Key Points: - Decimal Precision: All prices use Decimal type (18 digits precision, 8 decimal places) - UTC Timestamps: All timestamps are in UTC timezone - Sorted: Data must be sorted by timestamp within each symbol - No Duplicates: No duplicate symbol-timestamp pairs allowed

Constructor

from typing import Optional

# Constructor signature (called from subclass)
def __init__(
    self,
    name: str,
    rate_limit_per_second: int = 10,
    max_retries: int = 3,
    initial_retry_delay: float = 1.0,
    backoff_factor: float = 2.0,
    validator: Optional['DataValidator'] = None,
) -> None:
    """Initialize base data adapter."""
    pass

Parameters

  • name (str): Adapter name for logging and identification
  • rate_limit_per_second (int, default=10): Maximum requests per second
  • max_retries (int, default=3): Maximum retry attempts for transient errors
  • initial_retry_delay (float, default=1.0): Initial delay before first retry (seconds)
  • backoff_factor (float, default=2.0): Multiplier for exponential backoff
  • validator (Optional[DataValidator], default=None): Optional multi-layer data validator

Example

from rustybt.data.adapters.base import BaseDataAdapter

class MyAdapter(BaseDataAdapter):
    def __init__(self):
        super().__init__(
            name="MyAdapter",
            rate_limit_per_second=5,     # Conservative rate limit
            max_retries=3,                # Retry failed requests
            backoff_factor=2.0            # Exponential backoff
        )

Abstract Methods

Subclasses must implement these methods:

fetch()

from abc import abstractmethod
import pandas as pd
import polars as pl

# Abstract method signature (implement in subclass)
@abstractmethod
async def fetch(
    self,
    symbols: list[str],
    start_date: pd.Timestamp,
    end_date: pd.Timestamp,
    resolution: str,
) -> pl.DataFrame:
    """Fetch OHLCV data and return Polars DataFrame with Decimal columns."""
    pass

Fetch OHLCV data and return Polars DataFrame with Decimal columns.

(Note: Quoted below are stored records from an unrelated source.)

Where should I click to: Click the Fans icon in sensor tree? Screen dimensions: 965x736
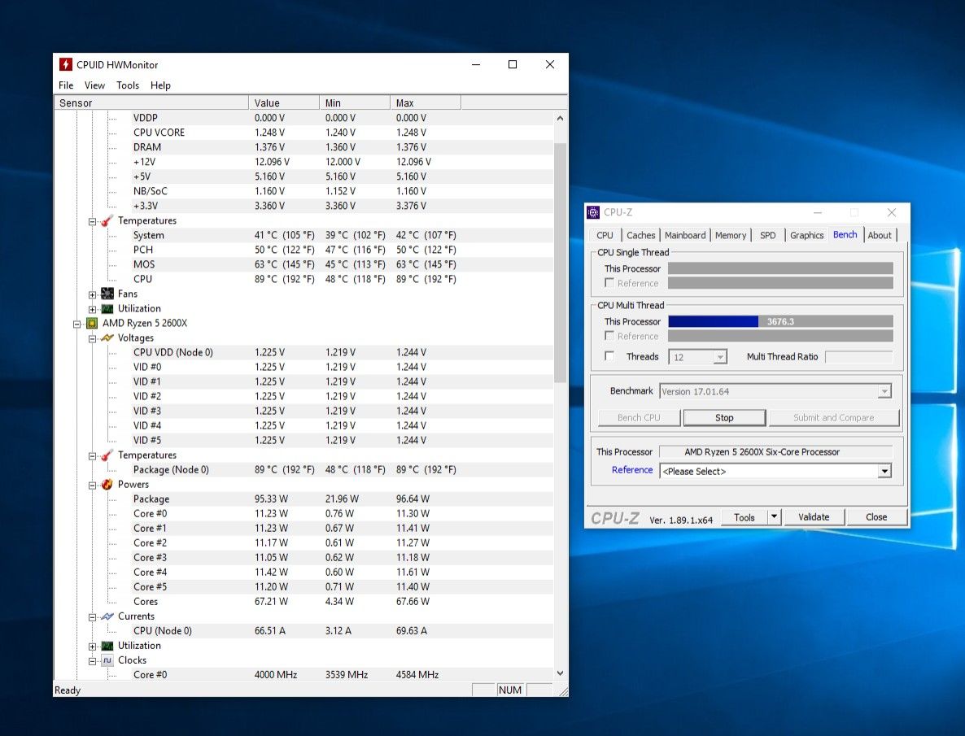pyautogui.click(x=107, y=294)
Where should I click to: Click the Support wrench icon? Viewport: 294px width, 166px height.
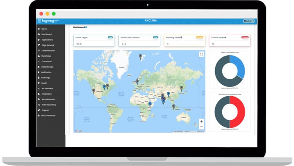(x=38, y=110)

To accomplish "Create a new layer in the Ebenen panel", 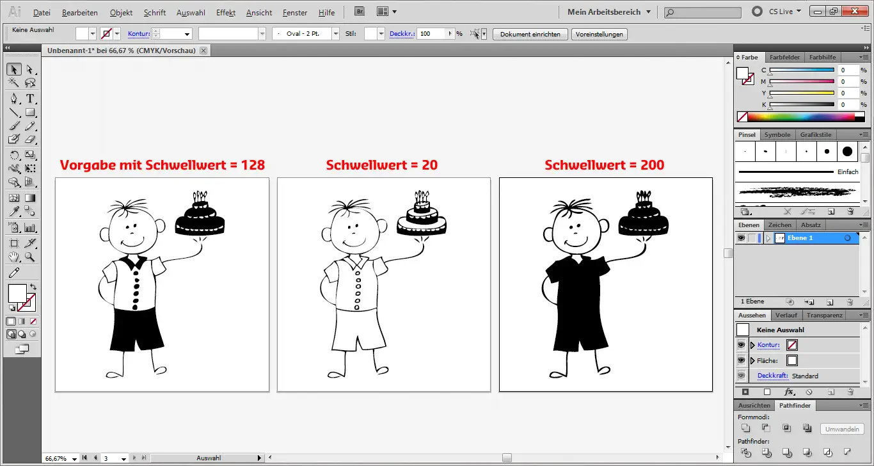I will [x=830, y=301].
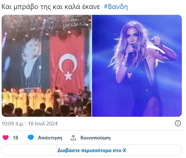Click the like count 18
Screen dimensions: 186x158
point(16,138)
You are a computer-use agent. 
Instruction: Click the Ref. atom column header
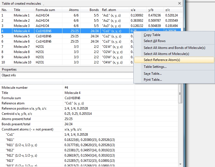(x=109, y=10)
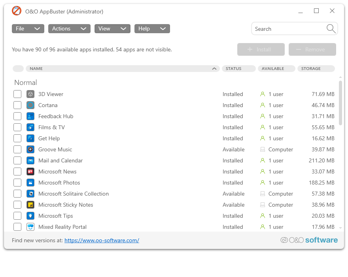Click the search magnifier icon
348x277 pixels.
[331, 28]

Parameters: - symbols (list[str]): List of symbols to fetch (e.g., ["AAPL", "MSFT"]) - start_date (pd.Timestamp): Start date for data range - end_date (pd.Timestamp): End date for data range - resolution (str): Time resolution (e.g., "1d", "1h", "1m")

Returns: - pl.DataFrame: Polars DataFrame with standardized OHLCV schema

Raises: - NetworkError: If API request fails - RateLimitError: If rate limit exceeded - InvalidDataError: If received data is invalid - ValidationError: If data validation fails

standardize()

from abc import abstractmethod
import polars as pl

# Abstract method signature (implement in subclass)
@abstractmethod
def standardize(self, df: pl.DataFrame) -> pl.DataFrame:
    """Convert provider-specific format to RustyBT standard schema."""
    pass

Convert provider-specific format to RustyBT standard schema.

Parameters: - df (pl.DataFrame): DataFrame in provider-specific format

Returns: - pl.DataFrame: DataFrame with standardized schema and Decimal columns

Optional Methods

Subclasses can override these methods for custom behavior:

validate()

import polars as pl
from rustybt.data.adapters.base import validate_ohlcv_relationships

# Optional method signature (override in subclass if needed)
def validate(self, df: pl.DataFrame) -> bool:
    """Validate OHLCV data quality and relationships."""
    return validate_ohlcv_relationships(df)

Validate OHLCV data quality and relationships. Default implementation uses validate_ohlcv_relationships().

Parameters: - df (pl.DataFrame): DataFrame to validate

Returns: - bool: True if validation passes

Raises: - ValidationError: If data validation fails

Built-in Features

Rate Limiting

Automatic rate limiting using token bucket algorithm:

import asyncio
import pandas as pd
from rustybt.data.adapters.yfinance_adapter import YFinanceAdapter

async def fetch_multiple_symbols():
    # Rate limiter automatically throttles requests
    adapter = YFinanceAdapter(request_delay=0.2)  # 5 requests per second

    start_date = pd.Timestamp("2024-01-01")
    end_date = pd.Timestamp("2024-01-31")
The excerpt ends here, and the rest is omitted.